* [Work request]: Please return, with no alterations, the lines below from the very first through the one that contains "導賞 (352, 269)".

Dataset entries

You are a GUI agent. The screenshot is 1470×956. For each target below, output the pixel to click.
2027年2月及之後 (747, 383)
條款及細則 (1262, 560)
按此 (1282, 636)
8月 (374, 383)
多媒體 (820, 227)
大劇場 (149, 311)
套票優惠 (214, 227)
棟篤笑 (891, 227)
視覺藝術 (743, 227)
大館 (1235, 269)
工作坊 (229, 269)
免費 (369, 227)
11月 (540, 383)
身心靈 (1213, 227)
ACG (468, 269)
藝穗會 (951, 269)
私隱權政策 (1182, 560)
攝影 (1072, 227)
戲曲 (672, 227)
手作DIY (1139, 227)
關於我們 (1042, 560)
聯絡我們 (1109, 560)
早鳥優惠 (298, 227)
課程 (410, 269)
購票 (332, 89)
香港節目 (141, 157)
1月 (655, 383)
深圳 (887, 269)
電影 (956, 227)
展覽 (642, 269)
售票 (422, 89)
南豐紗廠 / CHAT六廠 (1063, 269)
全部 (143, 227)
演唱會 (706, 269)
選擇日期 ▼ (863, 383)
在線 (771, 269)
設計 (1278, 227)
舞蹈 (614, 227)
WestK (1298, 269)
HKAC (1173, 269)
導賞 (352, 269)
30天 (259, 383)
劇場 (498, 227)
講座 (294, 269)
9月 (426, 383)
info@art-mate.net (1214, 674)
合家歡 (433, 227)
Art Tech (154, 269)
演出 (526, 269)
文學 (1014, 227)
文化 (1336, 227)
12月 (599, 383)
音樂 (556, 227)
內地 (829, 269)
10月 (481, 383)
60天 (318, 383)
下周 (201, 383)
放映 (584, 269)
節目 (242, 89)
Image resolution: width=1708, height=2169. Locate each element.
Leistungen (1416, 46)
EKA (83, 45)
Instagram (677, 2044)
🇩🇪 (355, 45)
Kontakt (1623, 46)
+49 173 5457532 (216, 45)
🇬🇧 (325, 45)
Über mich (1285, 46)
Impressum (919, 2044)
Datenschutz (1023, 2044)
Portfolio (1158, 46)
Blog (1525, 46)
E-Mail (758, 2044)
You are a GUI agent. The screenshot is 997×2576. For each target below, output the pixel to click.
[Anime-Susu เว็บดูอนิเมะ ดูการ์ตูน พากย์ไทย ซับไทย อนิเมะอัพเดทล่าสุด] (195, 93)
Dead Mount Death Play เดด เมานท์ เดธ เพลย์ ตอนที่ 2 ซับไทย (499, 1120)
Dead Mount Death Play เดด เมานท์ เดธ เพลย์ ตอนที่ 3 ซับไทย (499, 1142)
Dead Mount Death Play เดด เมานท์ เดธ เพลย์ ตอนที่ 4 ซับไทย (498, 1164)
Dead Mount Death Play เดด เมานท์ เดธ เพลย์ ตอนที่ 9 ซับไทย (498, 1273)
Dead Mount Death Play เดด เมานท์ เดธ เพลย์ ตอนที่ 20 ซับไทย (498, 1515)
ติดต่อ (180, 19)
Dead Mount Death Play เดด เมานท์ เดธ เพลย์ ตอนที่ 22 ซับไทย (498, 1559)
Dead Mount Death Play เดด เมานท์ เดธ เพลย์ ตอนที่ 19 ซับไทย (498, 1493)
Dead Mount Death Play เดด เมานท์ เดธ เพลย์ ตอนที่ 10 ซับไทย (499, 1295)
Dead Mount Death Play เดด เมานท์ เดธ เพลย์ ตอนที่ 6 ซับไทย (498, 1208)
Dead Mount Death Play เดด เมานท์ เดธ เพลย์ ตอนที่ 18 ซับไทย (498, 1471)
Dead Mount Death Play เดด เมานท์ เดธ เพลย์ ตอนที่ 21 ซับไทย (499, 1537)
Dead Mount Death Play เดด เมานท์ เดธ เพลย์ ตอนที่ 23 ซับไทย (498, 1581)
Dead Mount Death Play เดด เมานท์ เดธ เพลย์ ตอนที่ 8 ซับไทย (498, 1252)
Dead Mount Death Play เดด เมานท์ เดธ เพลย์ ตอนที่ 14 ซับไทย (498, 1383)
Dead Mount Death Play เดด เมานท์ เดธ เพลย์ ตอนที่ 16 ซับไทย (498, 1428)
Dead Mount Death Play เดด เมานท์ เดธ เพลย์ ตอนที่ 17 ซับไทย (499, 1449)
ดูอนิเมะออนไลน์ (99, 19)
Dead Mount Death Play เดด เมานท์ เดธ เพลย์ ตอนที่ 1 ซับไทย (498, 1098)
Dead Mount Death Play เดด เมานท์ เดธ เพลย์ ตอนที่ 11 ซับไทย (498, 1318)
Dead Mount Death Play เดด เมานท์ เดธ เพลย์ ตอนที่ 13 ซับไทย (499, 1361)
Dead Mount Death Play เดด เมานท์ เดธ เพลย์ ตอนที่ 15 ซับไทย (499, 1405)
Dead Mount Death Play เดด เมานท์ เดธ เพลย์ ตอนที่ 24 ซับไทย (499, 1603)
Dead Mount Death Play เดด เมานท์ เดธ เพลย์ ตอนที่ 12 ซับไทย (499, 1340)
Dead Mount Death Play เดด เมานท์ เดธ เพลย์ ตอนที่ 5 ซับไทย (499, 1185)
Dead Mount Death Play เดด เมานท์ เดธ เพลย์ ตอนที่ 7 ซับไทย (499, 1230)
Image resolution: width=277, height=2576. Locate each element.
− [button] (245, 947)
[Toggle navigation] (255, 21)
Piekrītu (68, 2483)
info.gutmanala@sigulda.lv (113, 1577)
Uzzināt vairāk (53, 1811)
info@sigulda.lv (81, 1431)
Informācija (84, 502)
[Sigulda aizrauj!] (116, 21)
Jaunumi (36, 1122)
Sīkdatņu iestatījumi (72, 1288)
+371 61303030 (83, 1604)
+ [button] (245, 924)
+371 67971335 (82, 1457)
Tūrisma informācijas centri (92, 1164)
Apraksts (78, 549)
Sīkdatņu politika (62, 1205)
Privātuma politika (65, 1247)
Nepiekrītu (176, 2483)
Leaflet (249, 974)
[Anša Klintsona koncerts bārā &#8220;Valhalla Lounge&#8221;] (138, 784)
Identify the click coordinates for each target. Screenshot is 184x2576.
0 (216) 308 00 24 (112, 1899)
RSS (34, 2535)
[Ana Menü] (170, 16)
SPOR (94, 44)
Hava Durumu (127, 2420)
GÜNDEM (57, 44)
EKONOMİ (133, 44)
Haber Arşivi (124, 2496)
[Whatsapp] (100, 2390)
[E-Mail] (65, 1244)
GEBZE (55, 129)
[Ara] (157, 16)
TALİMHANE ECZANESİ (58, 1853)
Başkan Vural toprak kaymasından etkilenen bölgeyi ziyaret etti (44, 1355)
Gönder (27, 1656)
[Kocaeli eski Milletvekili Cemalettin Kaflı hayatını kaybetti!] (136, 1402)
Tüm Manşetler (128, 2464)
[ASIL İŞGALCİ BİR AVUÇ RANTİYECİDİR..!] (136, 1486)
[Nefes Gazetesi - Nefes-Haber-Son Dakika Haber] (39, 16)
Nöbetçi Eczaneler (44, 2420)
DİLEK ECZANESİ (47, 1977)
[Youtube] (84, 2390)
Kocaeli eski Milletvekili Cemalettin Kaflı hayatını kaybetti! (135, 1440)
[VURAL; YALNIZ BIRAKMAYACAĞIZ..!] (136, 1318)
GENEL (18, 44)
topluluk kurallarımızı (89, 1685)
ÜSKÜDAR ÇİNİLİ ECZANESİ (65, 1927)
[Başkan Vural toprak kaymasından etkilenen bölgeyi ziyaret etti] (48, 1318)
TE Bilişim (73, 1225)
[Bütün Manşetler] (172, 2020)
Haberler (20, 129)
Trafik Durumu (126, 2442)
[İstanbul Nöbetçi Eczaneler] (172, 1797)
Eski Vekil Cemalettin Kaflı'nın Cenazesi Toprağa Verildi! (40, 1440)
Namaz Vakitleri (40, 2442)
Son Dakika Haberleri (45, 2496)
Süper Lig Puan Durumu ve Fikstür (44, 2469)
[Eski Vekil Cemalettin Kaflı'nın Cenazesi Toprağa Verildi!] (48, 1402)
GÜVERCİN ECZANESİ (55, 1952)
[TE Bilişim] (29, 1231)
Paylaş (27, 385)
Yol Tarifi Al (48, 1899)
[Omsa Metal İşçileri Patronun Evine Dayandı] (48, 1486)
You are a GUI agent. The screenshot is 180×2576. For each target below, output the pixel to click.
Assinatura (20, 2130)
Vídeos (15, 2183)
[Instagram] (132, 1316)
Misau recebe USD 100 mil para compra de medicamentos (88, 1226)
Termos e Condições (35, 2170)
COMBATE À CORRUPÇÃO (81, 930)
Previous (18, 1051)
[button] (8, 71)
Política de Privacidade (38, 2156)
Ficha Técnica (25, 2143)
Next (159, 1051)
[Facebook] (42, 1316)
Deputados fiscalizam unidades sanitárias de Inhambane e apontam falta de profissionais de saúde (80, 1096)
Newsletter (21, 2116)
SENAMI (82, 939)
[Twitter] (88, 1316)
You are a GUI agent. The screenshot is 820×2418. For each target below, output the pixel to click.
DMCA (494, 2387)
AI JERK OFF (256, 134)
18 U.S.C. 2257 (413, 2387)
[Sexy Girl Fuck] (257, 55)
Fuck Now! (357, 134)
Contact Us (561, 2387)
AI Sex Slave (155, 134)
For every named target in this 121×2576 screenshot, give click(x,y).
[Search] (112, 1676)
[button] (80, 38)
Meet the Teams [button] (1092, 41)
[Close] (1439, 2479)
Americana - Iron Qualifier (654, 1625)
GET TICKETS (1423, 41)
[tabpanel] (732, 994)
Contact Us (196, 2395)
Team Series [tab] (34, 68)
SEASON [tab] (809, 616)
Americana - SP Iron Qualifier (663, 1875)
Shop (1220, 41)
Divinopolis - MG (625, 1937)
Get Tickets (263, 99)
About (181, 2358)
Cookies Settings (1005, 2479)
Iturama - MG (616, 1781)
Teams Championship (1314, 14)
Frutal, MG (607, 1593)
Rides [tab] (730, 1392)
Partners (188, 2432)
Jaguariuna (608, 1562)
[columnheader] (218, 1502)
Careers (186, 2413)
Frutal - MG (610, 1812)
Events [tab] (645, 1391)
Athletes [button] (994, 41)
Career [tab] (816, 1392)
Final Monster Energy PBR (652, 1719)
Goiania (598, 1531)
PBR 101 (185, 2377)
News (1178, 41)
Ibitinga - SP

* [The answer]:
You are a GUI agent. The screenshot is 1470×956. For each target below, output the pixel to click.
2027年2月及之後 (747, 383)
條款及細則 (1262, 560)
按此 (1282, 636)
8月 (374, 383)
多媒體 (820, 227)
大劇場 (149, 311)
套票優惠 (214, 227)
棟篤笑 (891, 227)
視覺藝術 (743, 227)
大館 (1235, 269)
工作坊 (229, 269)
免費 (369, 227)
11月 (540, 383)
身心靈 (1213, 227)
ACG (468, 269)
藝穗會 (951, 269)
私隱權政策 (1182, 560)
攝影 (1072, 227)
戲曲 (672, 227)
手作DIY (1139, 227)
關於我們 (1042, 560)
聯絡我們 (1109, 560)
早鳥優惠 (298, 227)
課程 (410, 269)
購票 (332, 89)
香港節目 (141, 157)
1月 (655, 383)
深圳 (887, 269)
電影 (956, 227)
展覽 (642, 269)
售票 (422, 89)
南豐紗廠 / CHAT六廠 (1063, 269)
全部 (143, 227)
演唱會 (706, 269)
選擇日期 ▼ (863, 383)
在線 (771, 269)
設計 (1278, 227)
舞蹈 (614, 227)
WestK (1298, 269)
HKAC (1173, 269)
導賞 (352, 269)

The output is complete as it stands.